In practice, BLOC’s approach has saved massive amounts of time. “Our Birmingham project would have taken 15 months from scratch, including demolition.” Instead, assembly lasted less than 25 weeks. The rooms were built to BLOC’s specifications at a facility about 60 kilometers from the site and “assembled by teams that follow the process”.
Long-term, Graham is excited by the prospect of building larger properties. “If you buy 5,000 rooms from a factory, you gain economies of scale while having more control over the process. We’re trying to implement that approach in every form.”
BLOC’s high-tech approach and commitment to minimal staffing have been slightly exaggerated, Graham said. Reports that the 245-room Gatwick property operated with just two hotel employee are a bit outrageous.
“We’re very efficient, but not quite that efficient. Our Birmingham property has 103 rooms, with five full-time staff, with an outside contract for cleaning,” he said.
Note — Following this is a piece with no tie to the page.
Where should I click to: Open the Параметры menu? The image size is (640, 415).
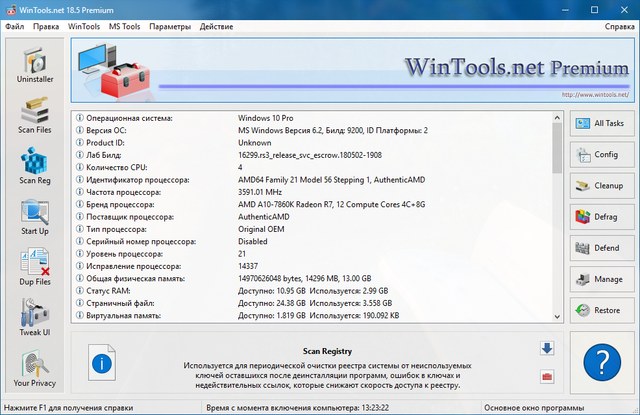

“Though we have two people working the desk at Gatwick, you can book a room on your phone and check out on your phone and never have to speak to anybody,” Graham explained, adding that the human touch hasn’t been abandoned. “We pride ourselves on good customer service. So if you want or need to speak to somebody, you always can.”
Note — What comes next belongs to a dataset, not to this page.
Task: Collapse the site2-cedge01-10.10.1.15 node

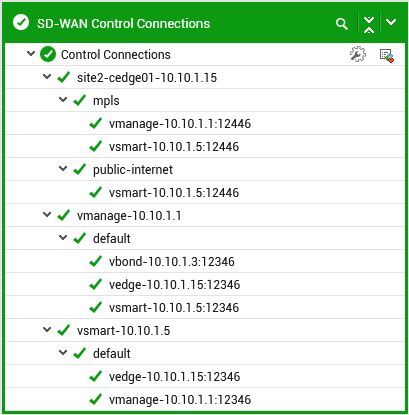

He emphasized the significance and value of the Gatwick hotel’s reliably short wait times. “You never see a queue at reception and if you look at other hotels in the airport, there’s a permanent queue of people waiting to get in. Our maximum is two minutes at the front desk; at the Hilton, it can take 15 minutes.”
Obviously, a big believer in modular design and prefabrication, Graham sees this approach as a means to an end---if the original vision and design are strong, the fewer outside hands that touch a project, the better the final product will be.
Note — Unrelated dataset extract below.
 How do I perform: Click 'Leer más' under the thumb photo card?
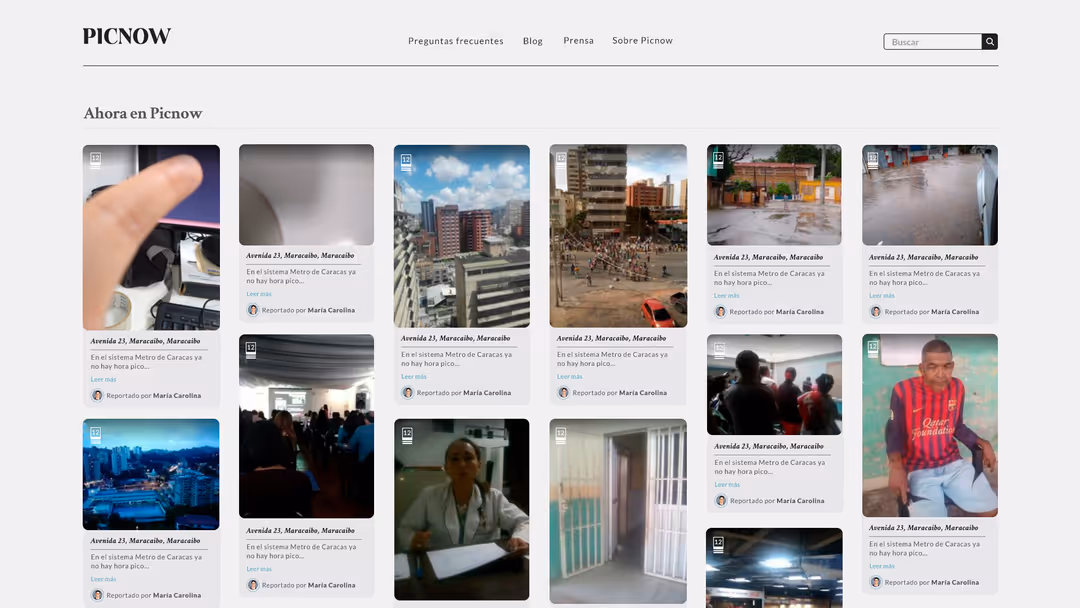[x=103, y=379]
“From a build perspective, make the process as efficient as possible,” he advised developers.
“The more people involved in the process of building a hotel, the harder it will be to make them understand brand standards. If you’re in a position where that can be done before you get to the site—where people will just have to build the shell and put the wires in the right places, rather than a traditional construction model—you’ll be saving huge amounts of time. And you will be getting what you want every time, rather than fighting with contractors who will try to tear into your specifications.”
He added, “Control your product; control your efficiency and process.”
Is Modular the Future?
BLOC is pursuing an ambitious timeline, which includes expansion of its Gatwick location.
“We’re quite aggressive in growth and we’re approached constantly by people wanting to take our brand and help us push it out there,” Graham said. “There will be a minimum of two more hotels starting in 2019; it’s a task of finding the right sites for development.”
As the BLOC brand grows, he believes that while the prefab approach will continue to gain ground in Europe and the U.S., traditional hotel brands are still too rooted in tradition to go all in.
“YOTEL is not really a modular project now, but they are more efficient in their use of space. Moxy, Motel One and others are out there doing similar things,” he said.
“However, most of them miss some of the main points because they’re traditional hoteliers trying to change, rather than coming from a new perspective. Theirs is a slightly compromised version. They still have a big reception area and big food and beverage area. They’re run by people who’ve been in the hotel trade for too long.”